If this is not possible (as in our case, because my husband and I have four kids and no nannies or household helpers), you can also consider assigning one older kid to one younger kid, and then one adult to one pair of kids. “An 11-year-old kid is already aware of the perils that lurk in populated places and could assist their parents or other adults in tending to the smaller kids,” he emphasizes. “He or she must, however, be reminded of that responsibility from time to time.”
This “pairing off system” would need to be adjusted, of course, depending on the number of adults and kids going out. The key is to talk to the kids about basic safety reminders before you leave the house.
- Always make identification easy.
Aguilar recommends that kids ages 3 to 11 always have some sort of identification in their pockets when you go out. “[Also] always remember the color and description of the child and their clothing,” he adds. “Some parents dress their kids similarly (e.g. same color of t-shirts) to easily identify them even amidst large crowds of people.”
- Teach kids about strangers.
“Children should, time and again, be told not to talk to or avoid strangers but must be taught about persons in authority like policemen, security guards, and other mall emergency assistance crew, who are the ‘good guys,’” he says.
- If it’s not essential, think twice about going.
This tip may not sit well with those who like going places during the holidays, but it is still something worth considering: “As much as practicable, avoid very crowded places and be conscious of the movements and actuations of people all around,” Aguilar warns. “Do not go to places for the first time already in the company of children without knowing the general situation in the area or level of security provided by the establishment or the barangay in the case of public places.”
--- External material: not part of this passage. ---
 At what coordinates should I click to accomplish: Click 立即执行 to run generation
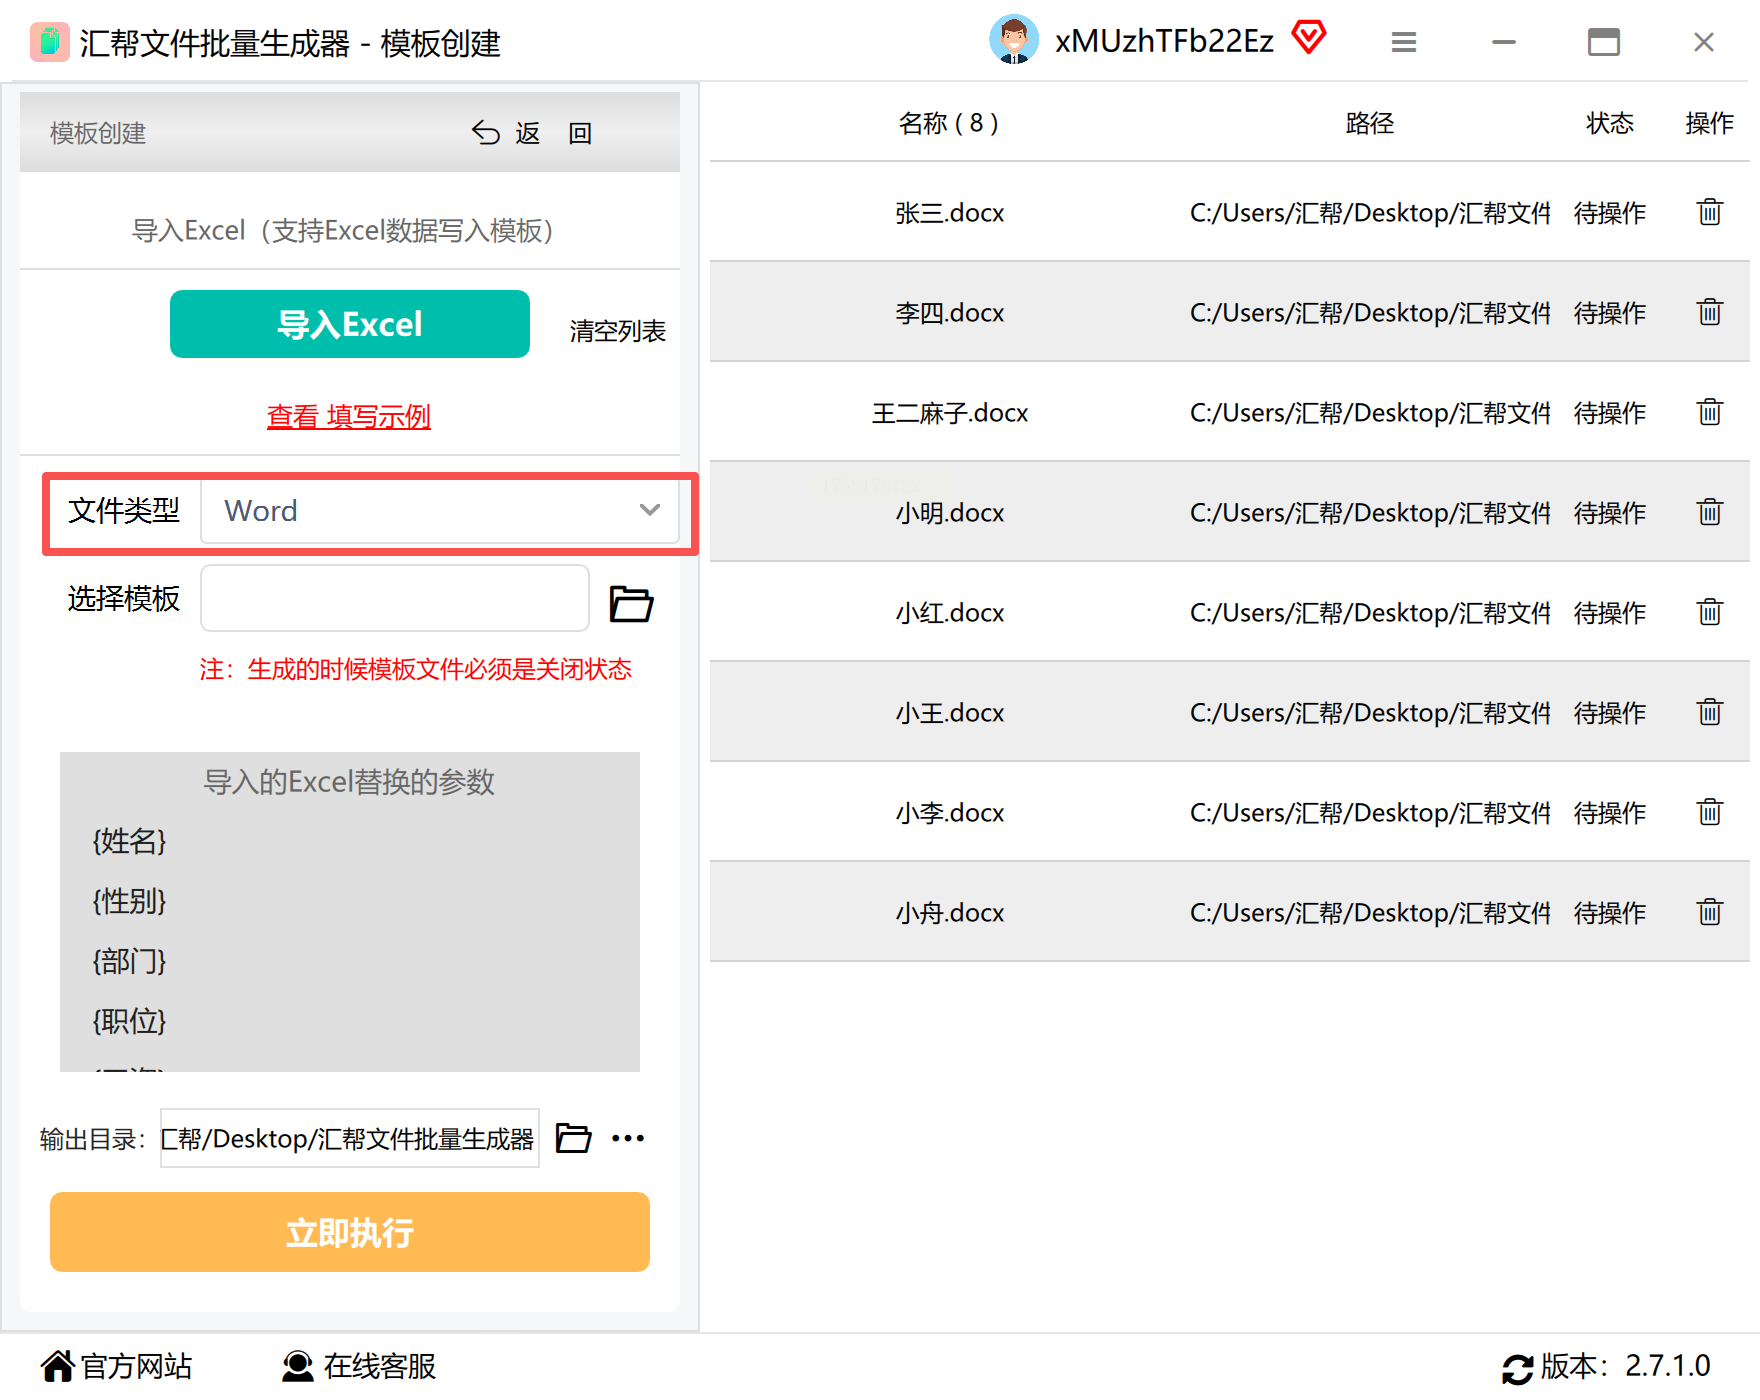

- Mind your children at all times.
While this is an “obvious” safety precaution, it can, sadly, be neglected, especially during the holiday madness. “The most common way of protecting children while in public is for them to be huddled together while the assigned adults consciously tend to them,” our security expert shares.
“When walking together, hold the hands of the kids and never let go. Distractions like talking to salesladies, haggling for prices, chatting with friends, manipulating gadgets, the beautiful sights or items for sale, etc., are common reasons why the focus on children is momentarily lost in large crowds. This is further complicated when the child’s attention may be drawn to a toy or a favorite food or clothing.”
We all know that anything can happen to our kids in a matter of minutes, especially when our attention is divided, so let’s take extra caution in public places.
- Keep calm and find help when needed.
Now, what if despite all our precautionary measures, the unimaginable does happen to our kids? “When facing an adverse situation, like one or more of the kids getting lost inside the mall, be aware of the presence of security equipment and guards all over the place and immediately alert them of the incident,” advises Aguilar.
According to him, the first things to do is to be calm and to provide necessary information to guide the mall staff in assisting you. Guards have hand-held radios that can alert all other security personnel in the area to launch an immediate search. Likewise, malls are equipped with CCTV cameras for their security control center to assist in the search.
Aguilar further states that public places “such as markets, tiangges, and other similar establishments may not be necessarily as staffed as the big malls but the local authorities headed by the barangay officials, tanods, and the police can assist in similar situations”.
Keeping the kids safe is certainly not limited to the holidays so we hope you’ll keep these tips in mind even beyond the Christmas season. And remember, let’s teach our kids not just to stay safe but to pray for safety at all time, too!